One brave anonymous left a comment below:
"Save a few bucks"? This is a bit mystifying. Presumably he means by saving him from buying one of Kerodin's III-marked nooses to hang me. Now that's funny. However, today's winner of the hate mail contest comes from a piece forwarded to me by a reader of the K. acolyte Wirecutter, who opines on his blog:"Do everyone a favor and run off a cliff commie piece of shit traitor welfare junkie and save us all a few bucks."
Thank you, Mike. I consider Sam and his wife to be dear friends. Anybody that knows me will know that I’m hard to befriend and that it’s harder for me to trust anybody completely. For an outsider and piece of shit like yourself to recognize that these are my friends and that I’m willing to die for them is huge, particularly a double traitor (once to your Nation and then again to your subversive party) like yourself. . .

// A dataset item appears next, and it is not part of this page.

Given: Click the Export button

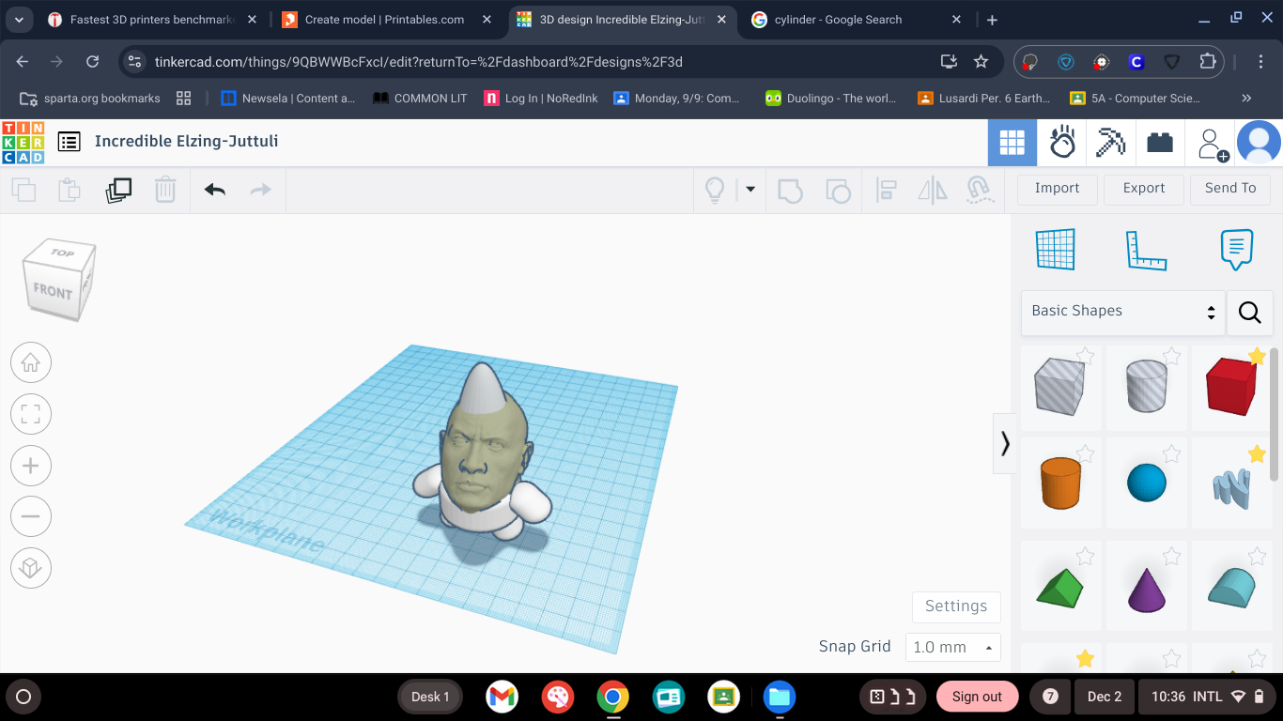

"Subversive party"? The Three Percent movement? Having established his bona fides in the K. cult of personality, he concludes:
I hope you die a long drawn out death. I hope like hell you drown in your own blood and mucus. I hope you pay for your crimes, your treachery and your evil deeds. Fuck you.
If these guys knew with what genuine mirth I receive their vile bile, they wouldn't send me so much of it. It would be nice if they demonstrated even a modicum of intellectual effort while doing so (like the mental giants at Media Matters for example) but then I suppose it wouldn't be so funny.
"Better to remain silent and be thought a fool than to speak and to remove all doubt." -- Anonymous.